Brombeerspinner (Macrothylacia rubi)
Name
Brombeerspinner (Macrothylacia rubi)
Familie
Lasiocampidae (Glucken)
Körpergröße
Spannweite 38–65 mm
Merkmale
Der Brombeerspinner ist ein mittelgroßer bis großer Nachtfalter mit einer Flügelspannweite von 38 bis 65 mm. Die Flügel zeigen zwei charakteristische gelbliche Querbinden, die als verlässliches Erkennungsmerkmal dienen. Die Grundfärbung variiert von rotbraun bis ockerfarben, wobei Männchen in der Regel intensiver gefärbt wirken als Weibchen. Ein besonders auffälliges Unterscheidungsmerkmal zwischen den Geschlechtern sind die Fühler: Männchen besitzen stark gefiederte, kammförmige Fühler, die zur Ortung von Weibchen über deren Pheromone dienen, während die Fühler der Weibchen nur schwach gekämmt sind. Die Raupen sind dicht mit rotbraunen und schwarzen Haarbüscheln bedeckt und können im Herbst und nach der Überwinterung eine Länge von bis zu 70 mm erreichen.
Lebensraum
Der Brombeerspinner besiedelt strukturreiche Lebensräume wie Waldränder, Hecken-Biotope, Lichtungen sowie Gebüschsäume und ist in weiten Teilen Europas und Mittelasiens verbreitet.
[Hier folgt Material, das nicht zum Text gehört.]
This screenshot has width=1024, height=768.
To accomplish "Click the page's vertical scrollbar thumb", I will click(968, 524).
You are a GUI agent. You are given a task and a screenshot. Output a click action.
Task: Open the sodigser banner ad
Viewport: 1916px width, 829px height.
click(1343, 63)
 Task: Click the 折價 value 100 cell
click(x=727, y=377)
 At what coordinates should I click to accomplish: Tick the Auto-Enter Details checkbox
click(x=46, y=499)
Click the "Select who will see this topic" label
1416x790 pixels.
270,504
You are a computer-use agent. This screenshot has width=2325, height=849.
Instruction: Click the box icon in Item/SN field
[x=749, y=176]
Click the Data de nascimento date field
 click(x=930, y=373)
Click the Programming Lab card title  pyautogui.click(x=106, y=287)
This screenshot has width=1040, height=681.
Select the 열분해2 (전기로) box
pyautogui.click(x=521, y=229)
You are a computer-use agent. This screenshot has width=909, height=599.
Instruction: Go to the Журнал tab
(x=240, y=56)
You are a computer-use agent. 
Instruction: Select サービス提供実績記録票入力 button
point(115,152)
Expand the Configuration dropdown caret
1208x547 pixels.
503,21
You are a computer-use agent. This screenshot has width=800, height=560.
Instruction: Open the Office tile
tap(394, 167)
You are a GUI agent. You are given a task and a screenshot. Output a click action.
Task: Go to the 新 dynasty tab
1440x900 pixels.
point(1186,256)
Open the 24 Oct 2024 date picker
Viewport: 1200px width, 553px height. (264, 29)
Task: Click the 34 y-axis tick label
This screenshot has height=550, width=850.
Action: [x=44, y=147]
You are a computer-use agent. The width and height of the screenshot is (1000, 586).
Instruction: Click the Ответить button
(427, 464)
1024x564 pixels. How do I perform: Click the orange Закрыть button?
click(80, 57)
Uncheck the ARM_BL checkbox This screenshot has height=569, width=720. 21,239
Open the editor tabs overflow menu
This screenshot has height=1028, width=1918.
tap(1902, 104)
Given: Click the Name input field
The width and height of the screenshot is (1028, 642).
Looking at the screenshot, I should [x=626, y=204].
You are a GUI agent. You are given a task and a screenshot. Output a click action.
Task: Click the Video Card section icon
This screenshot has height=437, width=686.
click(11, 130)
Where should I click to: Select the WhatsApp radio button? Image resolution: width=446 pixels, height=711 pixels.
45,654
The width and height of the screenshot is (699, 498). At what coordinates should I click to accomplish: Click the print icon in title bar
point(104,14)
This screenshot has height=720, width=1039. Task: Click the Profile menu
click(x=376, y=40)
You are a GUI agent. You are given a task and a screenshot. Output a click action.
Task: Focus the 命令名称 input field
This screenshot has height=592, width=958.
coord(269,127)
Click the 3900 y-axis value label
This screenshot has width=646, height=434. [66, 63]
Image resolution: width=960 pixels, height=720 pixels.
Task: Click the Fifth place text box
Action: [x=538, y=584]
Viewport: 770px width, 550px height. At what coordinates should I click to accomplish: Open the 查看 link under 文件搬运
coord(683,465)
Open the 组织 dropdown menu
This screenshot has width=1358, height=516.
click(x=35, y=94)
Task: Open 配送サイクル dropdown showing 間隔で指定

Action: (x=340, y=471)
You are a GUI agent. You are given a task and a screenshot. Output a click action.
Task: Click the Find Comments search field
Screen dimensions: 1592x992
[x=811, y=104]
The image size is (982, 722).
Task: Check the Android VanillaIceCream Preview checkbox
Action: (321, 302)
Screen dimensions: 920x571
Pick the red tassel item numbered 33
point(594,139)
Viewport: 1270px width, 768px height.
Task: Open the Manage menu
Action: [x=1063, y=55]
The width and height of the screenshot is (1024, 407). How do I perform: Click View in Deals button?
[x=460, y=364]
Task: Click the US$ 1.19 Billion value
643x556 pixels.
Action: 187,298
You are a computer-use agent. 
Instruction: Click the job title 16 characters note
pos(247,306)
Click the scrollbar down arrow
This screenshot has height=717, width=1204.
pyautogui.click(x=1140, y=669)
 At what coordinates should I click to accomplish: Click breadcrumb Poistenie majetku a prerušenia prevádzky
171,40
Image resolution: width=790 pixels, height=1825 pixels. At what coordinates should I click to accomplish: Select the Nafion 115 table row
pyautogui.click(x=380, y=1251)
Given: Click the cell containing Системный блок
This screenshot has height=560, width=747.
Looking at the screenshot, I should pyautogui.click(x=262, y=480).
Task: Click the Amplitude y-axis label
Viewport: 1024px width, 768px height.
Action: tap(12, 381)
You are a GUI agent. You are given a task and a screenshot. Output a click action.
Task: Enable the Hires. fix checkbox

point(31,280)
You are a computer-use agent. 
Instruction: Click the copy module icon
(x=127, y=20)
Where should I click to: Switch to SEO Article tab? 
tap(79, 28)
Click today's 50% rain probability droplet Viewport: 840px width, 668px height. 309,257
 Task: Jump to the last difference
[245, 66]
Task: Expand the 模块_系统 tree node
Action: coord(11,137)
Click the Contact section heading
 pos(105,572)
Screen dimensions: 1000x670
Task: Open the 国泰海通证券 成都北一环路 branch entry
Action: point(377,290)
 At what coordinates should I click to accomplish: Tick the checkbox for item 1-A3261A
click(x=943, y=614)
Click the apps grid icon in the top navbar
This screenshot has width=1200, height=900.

Die Art bevorzugt wärmebegünstigte, halboffene Landschaften mit einem reichhaltigen Angebot an Sträuchern und Stauden. Die Flugzeit der Imagines erstreckt sich von Mai bis Juli, wobei die nachtaktiven Falter häufig ans Licht kommen. Die Raupen entwickeln sich polyphag an verschiedenen Pflanzen, mit einer Vorliebe für Vertreter der Rosengewächse (Rosaceae) wie Brombeere und Himbeere sowie der Hülsenfrüchtler (Fabaceae). Die Überwinterung erfolgt als halberwachsene Raupe.
Besonderheiten
Der Brombeerspinner ist eine der häufigeren Glucken-Arten Mitteleuropas und gilt derzeit als nicht gefährdet. Die adulten Tiere nehmen keine Nahrung mehr auf, da ihre Mundwerkzeuge vollständig zurückgebildet sind – ihr einziges Ziel ist die Fortpflanzung. Die dicht behaarten Raupen können bei empfindlichen Personen Hautreizungen verursachen, weshalb direkter Kontakt vermieden werden sollte. Verwechslungen sind möglich mit anderen Glucken-Arten wie dem Eichenspinner (Lasiocampa quercus), der jedoch andere Flügelmuster aufweist. Die Art ist ein gutes Beispiel für ausgeprägte Geschlechtsdimorphie bei Schmetterlingen, sowohl in Größe als auch in Färbung und Fühlerform.